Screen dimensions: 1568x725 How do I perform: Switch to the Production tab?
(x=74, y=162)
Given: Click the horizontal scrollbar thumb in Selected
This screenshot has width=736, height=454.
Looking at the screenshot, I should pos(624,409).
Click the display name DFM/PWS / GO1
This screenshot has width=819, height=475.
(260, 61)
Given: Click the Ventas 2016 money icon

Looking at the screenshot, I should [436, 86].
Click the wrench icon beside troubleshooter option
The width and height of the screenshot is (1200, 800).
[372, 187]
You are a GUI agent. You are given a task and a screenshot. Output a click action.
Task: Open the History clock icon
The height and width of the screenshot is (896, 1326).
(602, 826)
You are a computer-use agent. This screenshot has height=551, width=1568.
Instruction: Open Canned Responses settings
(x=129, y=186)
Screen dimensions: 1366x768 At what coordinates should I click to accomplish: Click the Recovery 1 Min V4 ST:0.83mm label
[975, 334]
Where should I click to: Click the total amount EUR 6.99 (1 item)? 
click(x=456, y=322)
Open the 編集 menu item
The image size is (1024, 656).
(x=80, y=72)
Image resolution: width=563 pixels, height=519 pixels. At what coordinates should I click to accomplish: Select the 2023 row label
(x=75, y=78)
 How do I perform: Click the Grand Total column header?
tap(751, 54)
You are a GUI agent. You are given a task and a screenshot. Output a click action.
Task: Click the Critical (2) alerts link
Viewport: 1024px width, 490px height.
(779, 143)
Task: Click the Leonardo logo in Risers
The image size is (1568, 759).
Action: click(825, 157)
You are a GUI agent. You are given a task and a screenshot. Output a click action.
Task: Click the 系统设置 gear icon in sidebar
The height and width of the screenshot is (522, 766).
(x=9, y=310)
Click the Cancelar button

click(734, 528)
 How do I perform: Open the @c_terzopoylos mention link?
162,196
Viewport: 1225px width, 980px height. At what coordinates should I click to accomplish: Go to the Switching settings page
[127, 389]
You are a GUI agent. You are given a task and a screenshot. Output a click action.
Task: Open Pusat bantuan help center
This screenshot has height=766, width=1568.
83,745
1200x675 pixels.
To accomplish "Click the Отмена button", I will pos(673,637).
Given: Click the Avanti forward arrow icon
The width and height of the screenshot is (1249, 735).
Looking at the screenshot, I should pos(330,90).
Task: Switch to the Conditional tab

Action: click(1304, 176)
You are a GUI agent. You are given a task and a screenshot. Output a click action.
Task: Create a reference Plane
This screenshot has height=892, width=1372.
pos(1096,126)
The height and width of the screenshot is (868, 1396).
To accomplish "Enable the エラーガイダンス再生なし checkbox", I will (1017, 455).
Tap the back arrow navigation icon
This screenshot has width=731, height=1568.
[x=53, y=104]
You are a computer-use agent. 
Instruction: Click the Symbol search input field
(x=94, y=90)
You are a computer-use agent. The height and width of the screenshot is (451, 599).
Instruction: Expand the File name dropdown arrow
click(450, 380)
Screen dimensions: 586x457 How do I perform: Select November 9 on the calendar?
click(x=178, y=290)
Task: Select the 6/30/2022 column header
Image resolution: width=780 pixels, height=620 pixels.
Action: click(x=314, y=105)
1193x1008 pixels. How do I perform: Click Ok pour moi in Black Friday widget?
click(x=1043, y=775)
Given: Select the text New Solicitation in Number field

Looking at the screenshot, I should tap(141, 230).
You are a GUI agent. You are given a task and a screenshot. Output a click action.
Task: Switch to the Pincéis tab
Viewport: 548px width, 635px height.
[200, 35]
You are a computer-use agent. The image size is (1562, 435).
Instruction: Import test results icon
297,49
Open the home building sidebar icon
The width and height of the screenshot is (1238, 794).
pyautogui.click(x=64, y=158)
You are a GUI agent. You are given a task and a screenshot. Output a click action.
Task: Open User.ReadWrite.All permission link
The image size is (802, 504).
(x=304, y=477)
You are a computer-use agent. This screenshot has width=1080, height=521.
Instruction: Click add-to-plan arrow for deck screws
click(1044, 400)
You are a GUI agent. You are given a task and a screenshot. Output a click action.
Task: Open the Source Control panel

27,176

○ ○ ○ ○

Match on "computer" and copy out every line of the entries that contains it.

*SOLUTION TO THIS PROBLEM*
You are a computer-use agent. This screenshot has height=551, width=1568.
You are a computer-use agent. 
You are a computer-use agent. The height and width of the screenshot is (451, 599).
You are a computer-use agent. The image size is (1562, 435).
You are a computer-use agent. This screenshot has width=1080, height=521.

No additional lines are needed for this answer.